Through three weeks of the 2022 season, the Denver Broncos' offense has been emphatically… underwhelming. After years of suffering through anemic offenses led by relative bargain-bin quarterback play, Broncos Country thought the team had finally gotten the offense right and was headed in the right direction with the blockbuster acquisition of quarterback Russell Wilson and his new deal worth $245 million.
However, with the Broncos averaging just 14.3 points per game, second-to-last in the NFL, it shouldn’t be shocking that many fans are on edge. It’s early but it is also fair to say that Wilson and offensive-centric head coach Nathaniel Hackett have been disappointing so far over an exceedingly small sample size.
The Broncos' offense is very likely to get better going forward, though. With injuries and deficiencies on the offensive line, a myriad of injuries hampering the Broncos’ passing weapons, and time needed for a new quarterback and scheme to better mesh, the fact that Denver has meandered to a 2-1 record and currently shares the lead in the AFC West means that while the offense has struggled, the team still has plenty of time to get it together and figure it out.
That is, thanks to the Broncos' exceptional defensive performances so far this season. As Wilson indicated at the podium on Wednesday, with the defense playing the way it is right now, if and when the offense turns things around, this team could be essentially unstoppable.
The offense is far from an engine firing on all cylinders so far, and while that puts a damper on the entire unit, the NFL had better start to take notice of a once again emerging offensive star in wide receiver Courtland Sutton. After bursting onto the scene in 2019, hauling in 72 receptions for 1,112 yards and six touchdowns despite inadequate quarterback play, the NFL world was ready for Sutton to take another step in Year 3, only to see him suffer a season-ending ACL injury in Week 2.
While Sutton flashed his ability at times last season, it appeared that in combination (once again) with below-average quarterback output, he wasn’t fully healthy and trusting his knee just one season removed from the injury.

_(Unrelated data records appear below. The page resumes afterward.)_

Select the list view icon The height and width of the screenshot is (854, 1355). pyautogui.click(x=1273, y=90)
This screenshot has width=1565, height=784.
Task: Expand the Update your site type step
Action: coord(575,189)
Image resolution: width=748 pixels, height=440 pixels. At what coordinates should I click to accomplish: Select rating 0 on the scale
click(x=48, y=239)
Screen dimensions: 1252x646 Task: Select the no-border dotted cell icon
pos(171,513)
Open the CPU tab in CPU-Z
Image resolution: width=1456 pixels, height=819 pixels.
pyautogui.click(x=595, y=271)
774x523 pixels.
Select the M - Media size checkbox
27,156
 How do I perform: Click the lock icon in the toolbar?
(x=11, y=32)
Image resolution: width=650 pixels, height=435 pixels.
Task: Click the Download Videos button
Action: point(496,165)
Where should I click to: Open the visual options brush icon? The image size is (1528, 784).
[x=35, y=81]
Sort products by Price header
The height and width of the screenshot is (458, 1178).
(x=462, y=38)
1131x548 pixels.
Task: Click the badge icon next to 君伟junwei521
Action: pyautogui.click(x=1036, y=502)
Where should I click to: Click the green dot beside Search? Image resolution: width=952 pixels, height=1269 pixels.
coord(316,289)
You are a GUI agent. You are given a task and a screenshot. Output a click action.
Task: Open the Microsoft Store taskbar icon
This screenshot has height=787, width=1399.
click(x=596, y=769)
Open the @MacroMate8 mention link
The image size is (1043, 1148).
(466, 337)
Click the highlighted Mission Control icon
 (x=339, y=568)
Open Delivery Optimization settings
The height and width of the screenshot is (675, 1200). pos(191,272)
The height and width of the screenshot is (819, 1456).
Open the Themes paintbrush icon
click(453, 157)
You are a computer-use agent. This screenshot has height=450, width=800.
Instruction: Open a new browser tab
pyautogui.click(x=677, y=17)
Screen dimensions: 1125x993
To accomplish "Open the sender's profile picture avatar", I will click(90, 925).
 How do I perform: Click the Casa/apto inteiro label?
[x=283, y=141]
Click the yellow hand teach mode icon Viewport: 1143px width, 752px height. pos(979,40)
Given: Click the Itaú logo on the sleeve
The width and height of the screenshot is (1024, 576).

Despite coming off of a rather serious injury, the Broncos rewarded Sutton last season with a new contract. With Broncos GM George Paton gushing about Sutton’s ability and upside, it still was somewhat surprising to see an in-season deal given to the receiver coming off of the ACL. This was exceedingly true as the season progressed, and Sutton produced fine but not spectacular statistical output.
In 2022 though, with the addition of Wilson and a year further removed from injury, Sutton has been arguably Denver's lone shining star on the offensive side of the ball. Through three weeks this season, Sutton is fifth in the league in receiving yards (291 yards), 12th in receptions (6.3 per game), and second in air yards (371 yards), as he makes big, explosive plays down the field.
As the offensive line struggles to get a push (Denver is currently averaging -0.6 expected points added per inside zone rush attempt, its most used run design so far this season), and pass-catching weapons around Sutton continue to accrue injuries, he continues to make plays as the team’s most consistent and productive offensive player thus far.
While the raw stats point to Sutton having a great start to this year, Football Outsiders’ wide receiver-specific advanced stats indicate that he is off to an even greater start. Sutton is second in the NFL in DYAR at 116, third in DVOA at 35.6%, and second in EYds at 366.
Essentially, Sutton is the second-best receiver in the NFL through three weeks, trailing only Buffalo’s Stefon Diggs. Fueled somewhat by Sutton’s ability to draw pass interference (three on the season for 83 yards), he is helping to carry the Broncos' offense.
Sutton is off to a great start this season despite the Broncos’ currently disjointed offense. He appears to be far and away the team’s go-to option in the passing game and is making the most of his role.
Sutton and company have even left some plays on the field that should be correctable mistakes, indicating there is even greater upside yet from the fifth-year wideout. In Week 1, Sutton was penalized for a false start that took an Andrew Beck touchdown off the board.
In Week 2, Sutton just missed getting his foot in bounds on a goal-line fade, while in Week 3 he dropped a crucial third-down pass that would have helped the Broncos attempt a manageable kick instead of having to punt. It would also be safe to assume that Sutton’s zero touchdowns so far this season will soon be resolved (especially given that he has four red-zone targets already).
It’s been an up-and-down journey for Sutton so far in his career with the Broncos, from dealing with milquetoast passing schemes to inadequate quarterback play and suffering a devastating injury and recovery to boot. However, in Year 5, Sutton appears to be once again taking the field as the de facto WR1 in the Mile High City.
So long as the pass-catching weapons surrounding Sutton continue to find themselves on the injury report or not living up to their hype, he will continue to be a large-volume player on the Broncos’ offense. Wilson and Hackett have leaned heavily on Sutton this young season, and through the first three games, he has delivered as the Broncos' best and most dependable offensive player.